Start of Block

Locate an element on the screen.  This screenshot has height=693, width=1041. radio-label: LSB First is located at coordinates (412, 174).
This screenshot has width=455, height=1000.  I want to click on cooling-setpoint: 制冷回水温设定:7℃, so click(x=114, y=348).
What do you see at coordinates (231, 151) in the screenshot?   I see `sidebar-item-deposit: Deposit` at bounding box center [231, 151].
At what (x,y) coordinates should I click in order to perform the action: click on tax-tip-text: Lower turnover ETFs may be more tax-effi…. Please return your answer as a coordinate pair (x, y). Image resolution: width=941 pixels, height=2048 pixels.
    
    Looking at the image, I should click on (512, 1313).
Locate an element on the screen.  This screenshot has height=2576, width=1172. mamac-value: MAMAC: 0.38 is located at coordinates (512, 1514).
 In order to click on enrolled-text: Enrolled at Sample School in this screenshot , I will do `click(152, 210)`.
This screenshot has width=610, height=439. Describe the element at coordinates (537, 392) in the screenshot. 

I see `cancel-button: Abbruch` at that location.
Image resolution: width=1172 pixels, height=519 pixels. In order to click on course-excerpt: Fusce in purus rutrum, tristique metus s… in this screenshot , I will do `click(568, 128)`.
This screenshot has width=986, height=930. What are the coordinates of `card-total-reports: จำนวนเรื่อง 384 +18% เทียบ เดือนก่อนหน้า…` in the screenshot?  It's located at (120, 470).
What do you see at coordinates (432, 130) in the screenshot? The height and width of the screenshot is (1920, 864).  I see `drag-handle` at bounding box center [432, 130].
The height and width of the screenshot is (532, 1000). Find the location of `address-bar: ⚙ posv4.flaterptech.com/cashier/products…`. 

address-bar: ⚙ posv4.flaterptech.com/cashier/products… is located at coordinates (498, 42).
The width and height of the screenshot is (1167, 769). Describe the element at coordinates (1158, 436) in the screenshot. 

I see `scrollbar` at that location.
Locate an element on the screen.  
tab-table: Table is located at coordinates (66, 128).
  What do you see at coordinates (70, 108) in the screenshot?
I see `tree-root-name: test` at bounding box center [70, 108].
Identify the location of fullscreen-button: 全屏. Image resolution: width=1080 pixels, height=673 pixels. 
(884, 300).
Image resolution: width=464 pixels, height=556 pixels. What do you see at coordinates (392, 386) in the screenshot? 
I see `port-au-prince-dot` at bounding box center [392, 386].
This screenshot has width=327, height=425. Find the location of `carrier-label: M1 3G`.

End of Block

TASK TO CARRY OUT: Format the lines starting at the one that contains "Identify the location" and ending at the one that contains "center [392, 386]." as a Markdown table with the columns Row and Line. Number each row, and leave out blank lines.

EXPECTED OUTPUT:
| Row | Line |
|---|---|
| 1 | Identify the location of fullscreen-button: 全屏. Image resolution: width=1080 pixels, height=673 pixels.  |
| 2 | (884, 300). |
| 3 | Image resolution: width=464 pixels, height=556 pixels. What do you see at coordinates (392, 386) in the screenshot?  |
| 4 | I see `port-au-prince-dot` at bounding box center [392, 386]. |